After much deliberation, indecision, and a good while of no action I finally said “Enough is enough!” and purchased myself the domain name - fearempty.com . I needed this domain name because when I initially setup this website I did so with a subdomain created by a friend who owned another full domain! With my own full domain, I’m able to upgrade and improve my self-hosting setup with sub domains that can routing traffic to specific services. This post will go into detail on some of the setup involved with the domain migration I completed in my self-hosting enviornment and this website in particular blog.fearempty.com .

Setup

CloudFlare

The first step in the domain migration process was to create the DNS records that would be used for the specific services. I’m using CloudFlare as my DNS registrar and the administration console was very easy to use for this part. I won’t bother to post all the subdomains. However, one that I created was minecraft.fearempty.com

Nginx Proxy Server

Setting this up required the most research as I did not understand much about it at all to start. I’m not ashamed to admit I did use ChatGPT for some of that investigation and for the actual setup. The first mental hurdle I had to get over was my initial assumption that the Nginx proxy server would be running containerized. The web server runs on the host itself and facilitates forwarding internet traffic to the docker container’s exposed internal port.

server {
    listen 80;
    server_name blog.fearempty.com;

    location / {
        proxy_pass http://localhost:##REDACTED##;   # Forward to the Docker container
        proxy_set_header Host $host;
        proxy_set_header X-Real-IP $remote_addr;
        proxy_set_header X-Forwarded-For $proxy_add_x_forwarded_for;
        proxy_set_header X-Forwarded-Proto $scheme;
    }
}

The snippet above is a configuration file used by the Nginx proxy server.

Hugo

It was a fantastic moment when my vision of having specific services routed through my owned subdomains was now a reality. However, in standard fashion, it was quickly met with an issue. The title and navigation links within my blog were still routing to the old now defunct subdomain! So, you would attempt to click the title of a post to view it’s full content and you’d be met with an error. Yikes!

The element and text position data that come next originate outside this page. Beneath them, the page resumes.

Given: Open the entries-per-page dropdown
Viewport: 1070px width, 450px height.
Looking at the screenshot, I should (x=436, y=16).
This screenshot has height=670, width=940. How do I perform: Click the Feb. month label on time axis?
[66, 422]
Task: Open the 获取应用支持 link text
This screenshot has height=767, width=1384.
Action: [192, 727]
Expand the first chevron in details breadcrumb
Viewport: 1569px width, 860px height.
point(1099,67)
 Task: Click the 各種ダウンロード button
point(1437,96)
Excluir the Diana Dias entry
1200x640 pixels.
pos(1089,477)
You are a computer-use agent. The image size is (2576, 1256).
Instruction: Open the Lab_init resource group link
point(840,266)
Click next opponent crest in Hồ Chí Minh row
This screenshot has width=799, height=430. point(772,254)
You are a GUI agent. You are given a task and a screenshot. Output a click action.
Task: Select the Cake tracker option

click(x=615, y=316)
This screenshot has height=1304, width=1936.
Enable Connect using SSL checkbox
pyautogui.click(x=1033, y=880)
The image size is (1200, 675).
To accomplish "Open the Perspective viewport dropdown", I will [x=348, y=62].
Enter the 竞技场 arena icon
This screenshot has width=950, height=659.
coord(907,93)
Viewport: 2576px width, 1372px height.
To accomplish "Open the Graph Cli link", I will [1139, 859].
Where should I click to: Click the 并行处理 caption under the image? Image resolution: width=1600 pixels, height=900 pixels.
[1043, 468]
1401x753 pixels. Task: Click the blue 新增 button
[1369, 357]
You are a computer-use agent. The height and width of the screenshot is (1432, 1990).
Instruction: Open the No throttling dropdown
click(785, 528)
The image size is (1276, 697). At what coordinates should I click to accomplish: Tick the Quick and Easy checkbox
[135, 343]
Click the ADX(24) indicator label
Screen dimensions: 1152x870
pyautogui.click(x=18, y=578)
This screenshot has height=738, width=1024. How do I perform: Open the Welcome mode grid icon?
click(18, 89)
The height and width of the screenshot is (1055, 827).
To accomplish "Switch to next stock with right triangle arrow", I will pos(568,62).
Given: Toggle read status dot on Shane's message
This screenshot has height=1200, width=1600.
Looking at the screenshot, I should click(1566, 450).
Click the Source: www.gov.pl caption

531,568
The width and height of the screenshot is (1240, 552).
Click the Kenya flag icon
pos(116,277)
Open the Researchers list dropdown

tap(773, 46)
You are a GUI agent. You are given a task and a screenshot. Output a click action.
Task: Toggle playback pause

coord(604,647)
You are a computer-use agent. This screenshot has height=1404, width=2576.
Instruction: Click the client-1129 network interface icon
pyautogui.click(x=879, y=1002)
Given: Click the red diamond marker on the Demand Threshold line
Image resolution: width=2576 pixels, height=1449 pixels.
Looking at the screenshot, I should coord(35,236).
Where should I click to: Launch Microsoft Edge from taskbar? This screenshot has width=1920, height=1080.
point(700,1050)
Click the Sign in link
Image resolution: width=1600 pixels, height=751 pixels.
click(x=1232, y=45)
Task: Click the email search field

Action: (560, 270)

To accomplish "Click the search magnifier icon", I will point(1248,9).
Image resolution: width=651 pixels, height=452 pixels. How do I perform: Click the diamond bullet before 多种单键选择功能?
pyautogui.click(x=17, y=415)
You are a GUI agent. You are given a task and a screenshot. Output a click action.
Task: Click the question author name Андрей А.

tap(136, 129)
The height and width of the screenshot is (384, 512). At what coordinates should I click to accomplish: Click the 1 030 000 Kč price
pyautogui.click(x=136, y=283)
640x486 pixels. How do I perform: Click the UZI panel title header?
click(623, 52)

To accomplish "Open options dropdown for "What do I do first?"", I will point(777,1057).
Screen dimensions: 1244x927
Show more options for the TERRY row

Luckily, it was an easy fix because of how Hugo works. The links embedded in the title of the blog posts are configured to begin with whatever the website administrator (me) has set the baseURL parameter to in the Hugo website’s config.toml file. With the baseURL set to the old sub-domain, the links within the project contents were incorrect. Therefore, all I had to do was update the baseURL to blog.fearempty.com, regenerate the website with Hugo, and restart the docker container to serve the reconfigured site!

Conclusion

While I had my reservations about this process and forsaw it potentially taking longer than it did I think it went well overall. In all honestly, I think all the success here was due to the amount of planning and time taken to map out what I had to do. This way, I knew what things I needed to gather understanding on before I began trying to use them.